Back when I was in graduate school, I worked on an undergraduate class on Steven Spielberg. Part of the professor’s general take dealt with all of Spielberg’s movies having to do with lost fathers and the main character going on a search to find said lost father (or being one himself). Whether or not that thesis is true in general I don’t care to guess. It is, however, certainly correct for Catch me if You Can.
Based on the true story of Frank Abagnale Jr., the film stars Leonardo DiCaprio as Abagnale, a teenage con artist, and Tom Hanks as Carl Hanratty, the FBI man out to catch him. Spielberg’s direction of Jeff Nathanson’s BAFTA-nominated screenplay keeps the proceedings light even in the film’s darkest moments, and the two leads are simply outstanding.
The film begins with Frank Jr. living a nice quiet life in Westchester County with his father, Frank Sr. (Christopher Walken), and mother, Paula (Nathalie Baye). It is, as Frank soon learns, all a lie. His father owes money to the government and Sr.’s relationship with Paula isn’t terribly good. Things proceed on this downhill trajectory until Frank Jr. runs away… and pretends to be a Pan Am pilot.
It is all, actually, relatively ingenious and Spielberg keeps things moving so there’s no worries about how things actually might play out in the real world (based on a true story obviously not equaling a true story). Frank’s lies compound until Hanratty and the FBI begin circling him and Frank finds he has no way out.
Save for an incredibly false moment of actual capture where Frank has gone manic for some unclear reason, it’s a comedic caper movie. The film is an episodic bit of cat and mouse where we get glimpses into Frank’s life and only the barest hint at how these things might actually come to pass in the real world.
But, enough working around the margins, Catch me if You Can succeeds not just because it’s lighthearted, but because there’s actual heart behind it. As good as Frank Jr. might be at faking being a pilot or a doctor or a lawyer, the underpinning is the tale of his wanting to please his father, wanting his father to be happy, and to reestablish their family. It is a wish that can never be, but Jr. is a teen and can’t come to grips with that.

- **RECORDS**
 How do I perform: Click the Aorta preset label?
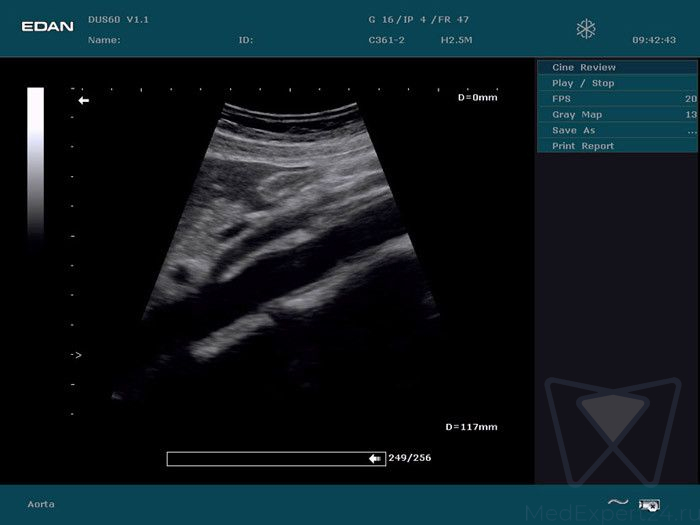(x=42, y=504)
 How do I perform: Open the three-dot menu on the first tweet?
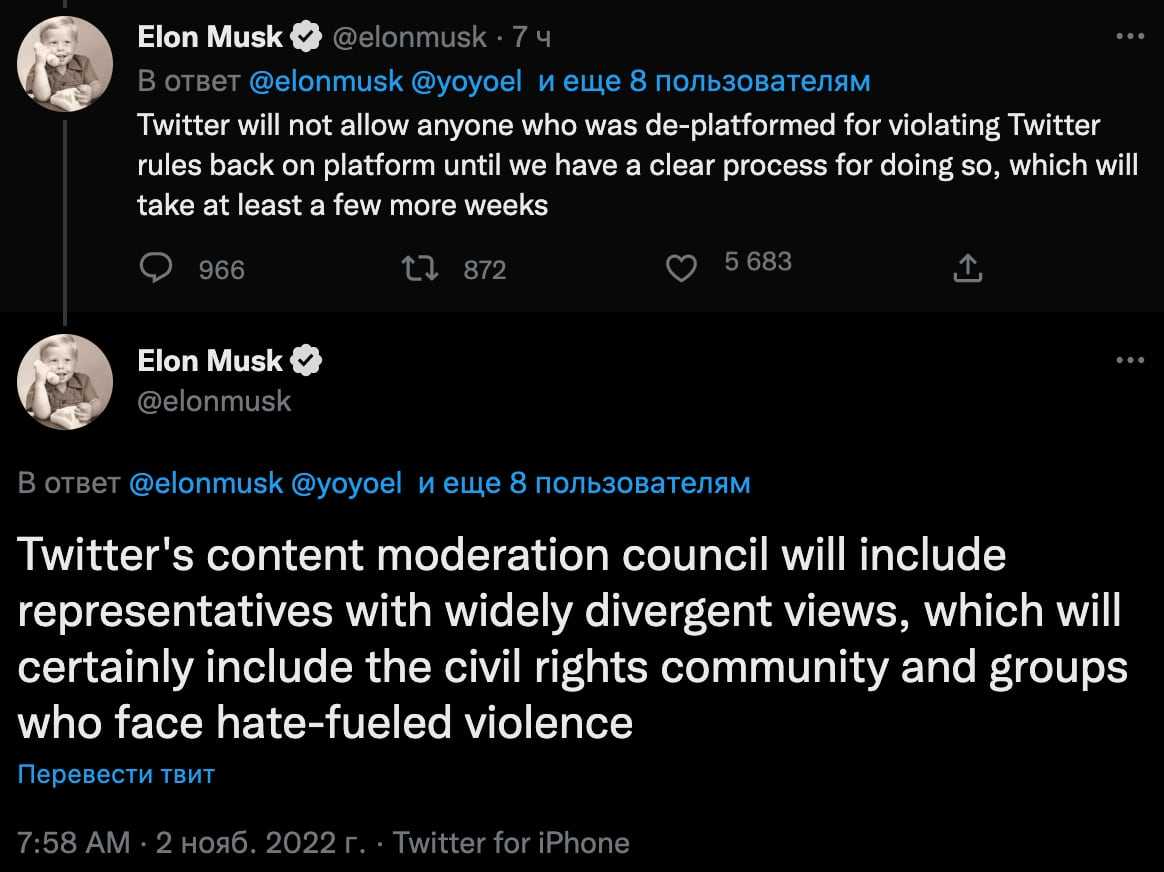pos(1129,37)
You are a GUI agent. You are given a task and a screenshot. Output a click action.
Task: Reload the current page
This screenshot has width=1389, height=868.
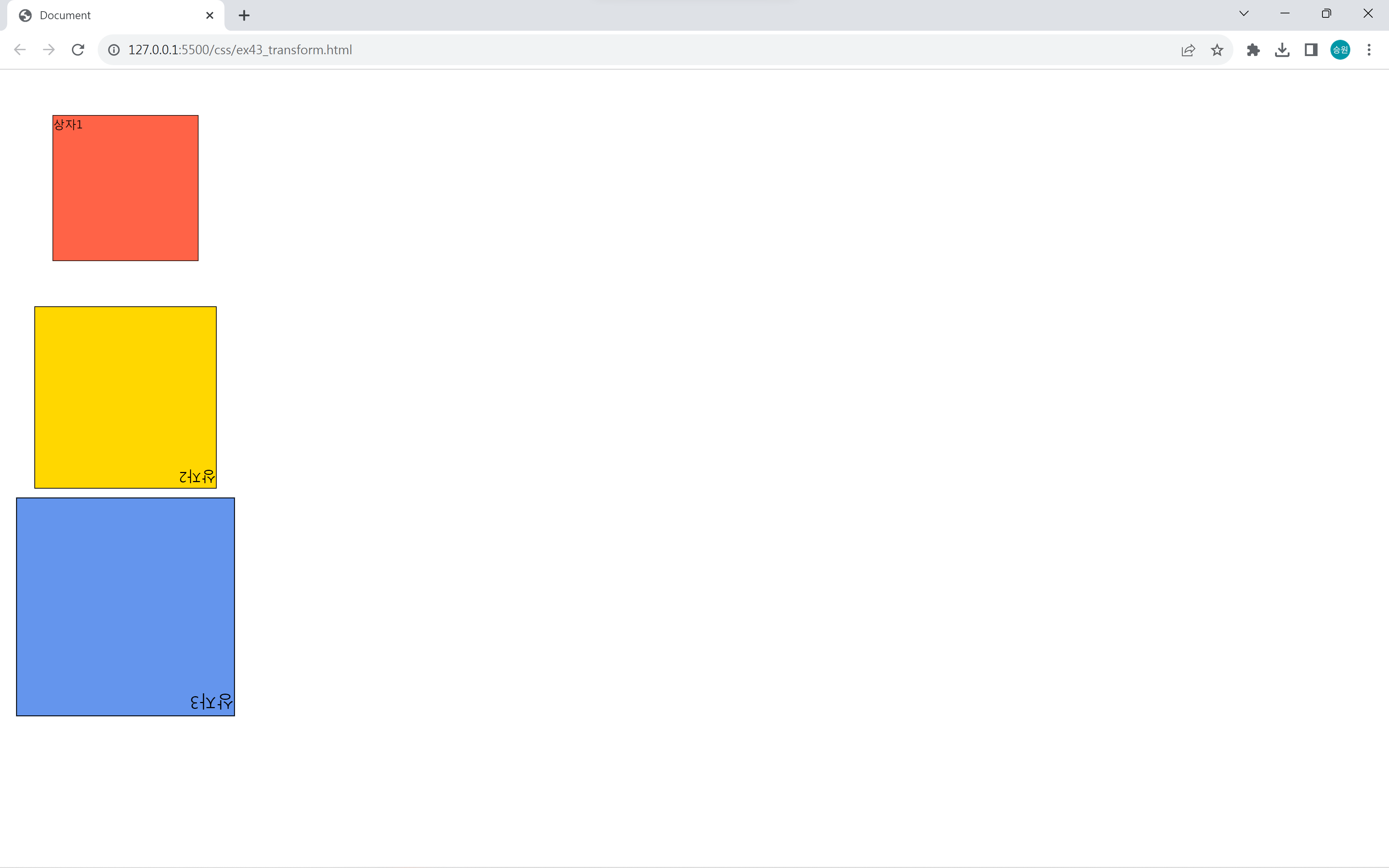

- **THE TASKS**
(a) From the film review, list every actor named in it.
(b) Answer these questions using the film review:
(i) Who wrote the screenplay?
(ii) In what county does Frank Jr. live with his parents when the film begins?
(iii) After running away, what does Frank Jr. pretend to be?
(c) Extend the film review by writing what comes next after its final sentence.

- **SOLVED TASKS**
(a) Leonardo DiCaprio, Tom Hanks, Christopher Walken, Nathalie Baye

(b)
(i) Jeff Nathanson
(ii) Westchester County
(iii) A Pan Am pilot

(c)
In one particularly telling scene, Frank begs his father to let him (Jr.) stop his con games. But, Sr. can’t allow it, he can’t see past his own troubles with the government and believes that Jr.’s sticking it to the government will in some way win back some of Sr.’s own pride. It, of course, won’t, but Jr.’s desperate love of, and need to please, Sr. means that he continues running, continues his schemes well past the point that he should.
Being pushed away by Sr. forces Jr. into the arms of Hanratty, a stand-in father who never sees his own child. Despite Hanratty’s wanting to catch Frank, Hanratty grows a certain amount of respect for his adversary through the years. In more than one way, Hanratty saves Frank’s life and it is Hanratty who sets Frank on the right path – the path on which Sr. could never put his son.
Wow, okay, that all sounds very heavy and serious, and while there are bits and pieces that are serious, as stated, the pace of the film keeps it all going forward so that even when you get those serious ideas, they’re shown to you through this lighthearted lens and constantly spun. You walk away with the idea of the melancholy and upset Frank Jr. feels when talking to his dad, but then again, that twinkle and half smile Walken puts in Sr.’s eye further keep it all light and airy.
That movement (and without Sr. present in the scene, that twinkle), unfortunately, doesn’t continue in the climactic chase scene, which is another reason that incredibly important moment in the film doesn’t work. When Hanratty finally corners Frank Jr. (and you know from the beginning of the film that he will), the only movement is DiCaprio’s jumping about and running through each of his lines at a mile a minute. At that moment, not only is Jr. cornered, but the film is too – it has to play out this serious moment in an otherwise comedic film and it just doesn’t know how to make it happen. Fortunately, the denouement takes longer than in the average film and most of the bad taste of this climax is washed away by the time the credits actually roll.
The bonus features included with the new Blu-ray release are interesting, but all appear to be previously released. In fact, little effort seems to have been put into getting them onto the disc – although they are all a standard definition 16:9, that 16:9 plays out within a 4:3 frame, meaning that not only will you end up with black bars on the top and bottom of the screen, but the left and right as well. A little care, presumably, could have resulted in optimizing the featurettes for a 16:9 television—even if they were kept SD—and a much better result. It is unfortunate because the bonus features are a series of behind-the-scenes talks about the film with the stars and crew (a gallery is included too). Frank Abagnale Jr. himself is present for some of the featurettes and is just wonderful to hear after one has watched the movie.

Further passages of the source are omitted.